Acting Director of the Department of Geriatrics and Gerontology Chan Ding-cheng stated that the high levels of SPF30 would actually block the body from getting enough vitamin D. Once the body lacks the vitamin D it needs, it cuts down on its ability to absorb calcium and could easily lead to more porous bones - a condition that exposes the bones to a high risk of fracturing, Chan said.
Executive Director of the Taiwan Millennium Health Foundation Chen Hsin-li stressed that sunscreen products that reach higher than the SPF8 may block 90 per cent of the body's absorbance of vitamin D.
Chan suggested that sunblock is essentially important, but shouldn't be overdone. "Your limbs need at least 10 minutes of sunlight everyday. Blocking the sun from your face is necessary, but not so much for the limbs. Allowing some rays on your body activates the body's absorbance of vitamin D, which is healthier," he added.

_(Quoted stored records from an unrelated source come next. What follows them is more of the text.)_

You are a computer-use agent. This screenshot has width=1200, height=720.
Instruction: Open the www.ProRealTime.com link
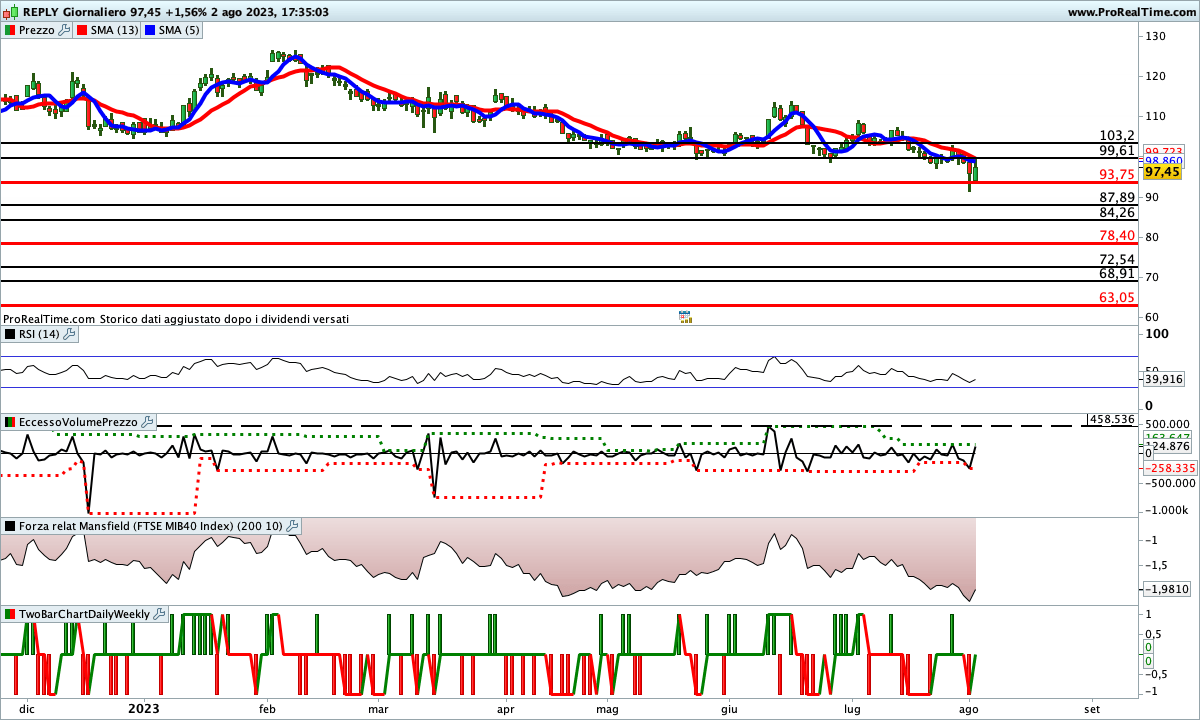click(x=1130, y=12)
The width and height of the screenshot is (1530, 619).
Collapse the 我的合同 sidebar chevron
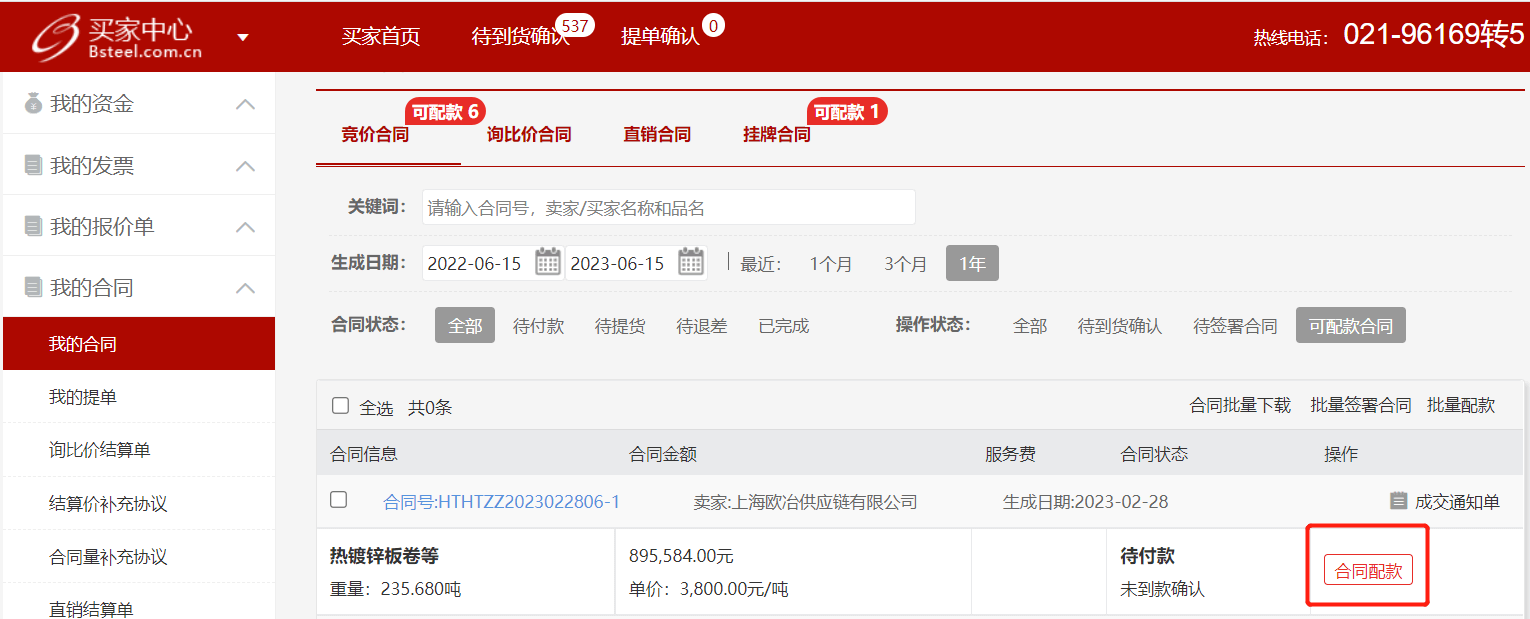(245, 288)
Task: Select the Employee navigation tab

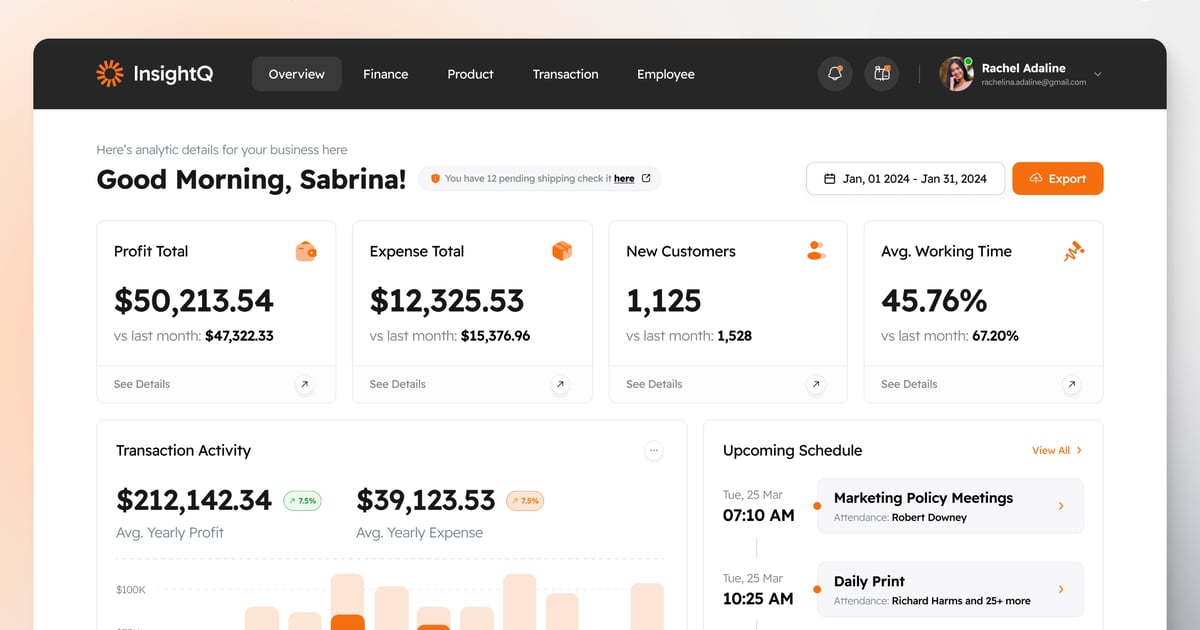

According to the Bureau of Health Promotion (BHP) under the Department of Health, 70 per cent of women in Taiwan have vitamin D deficiency, mostly in women between the ages of 19 and 44. This may mean that women will likely experience bone fractures as they near menopause, the bureau said.
Doctor Yang Rong-sen from the Department of Orthopedic Surgery of National Taiwan University Hospital stated that the death rate from hip structure deficiencies caused by porous bones was 15 per cent for some age groups.
He added that the only way to prevent porous bones was to intake a sufficient amount of vitamin D when one is young. "Vitamin D allows the body to quickly absorb the calcium it needs, giving the body healthier bones," Yang said.